Omit the images. Restate all of the records word for word.

══════════

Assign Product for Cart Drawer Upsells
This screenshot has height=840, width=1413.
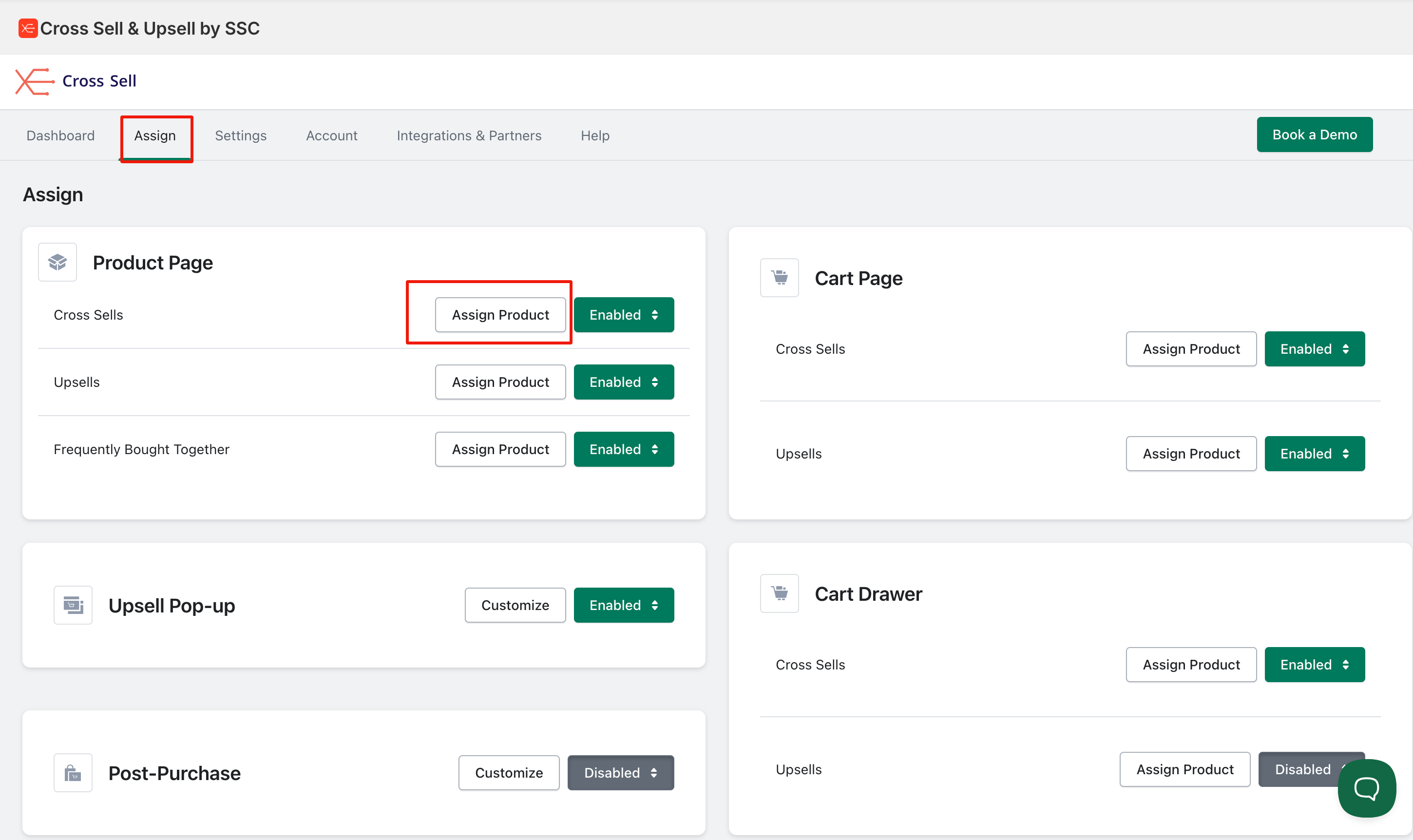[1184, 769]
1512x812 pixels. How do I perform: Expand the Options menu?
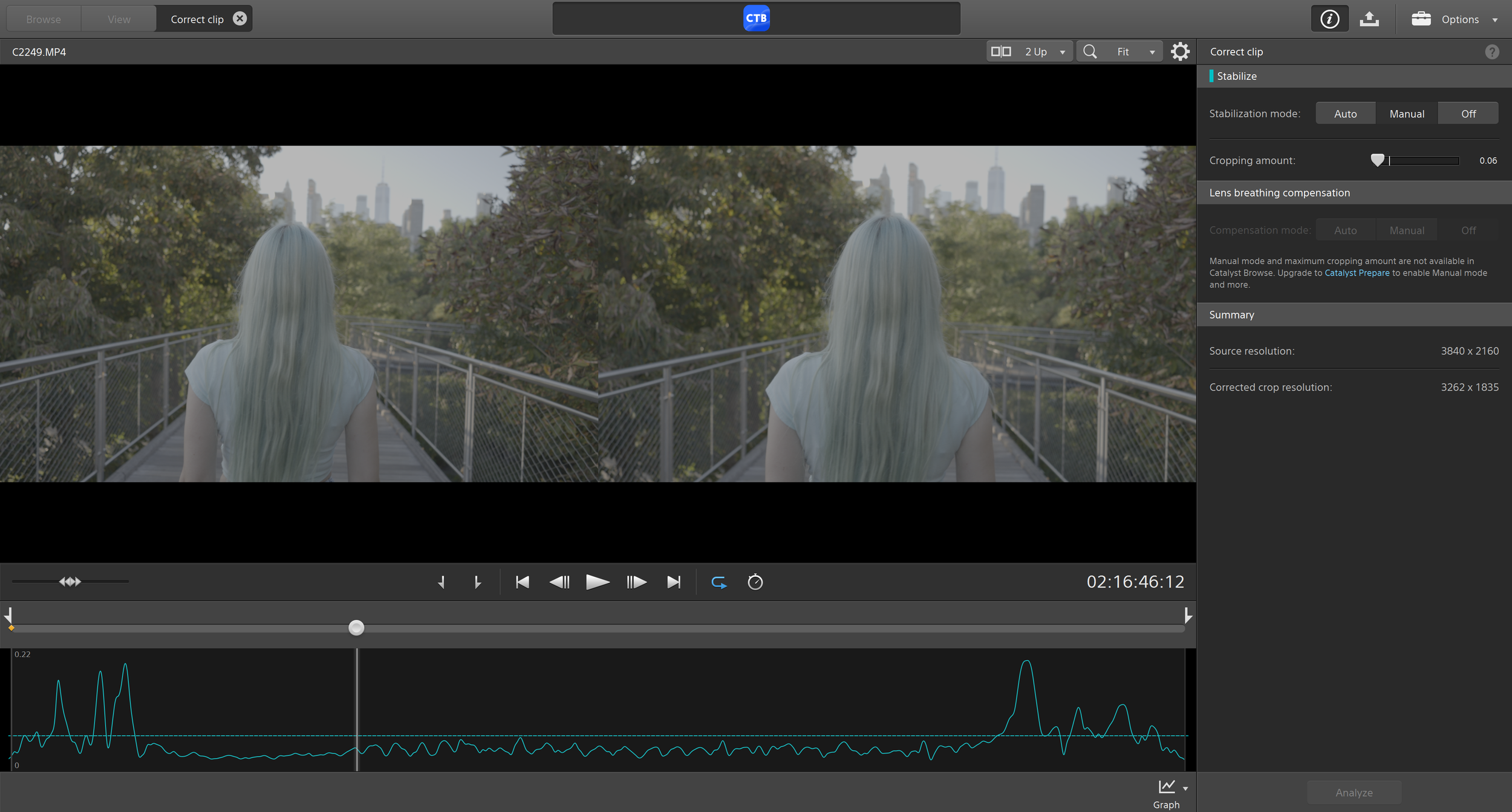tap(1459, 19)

══════════

TASK RESULT:
Assign Product for Cart Drawer Upsells
This screenshot has height=840, width=1413.
[1184, 769]
1512x812 pixels. How do I perform: Expand the Options menu?
tap(1459, 19)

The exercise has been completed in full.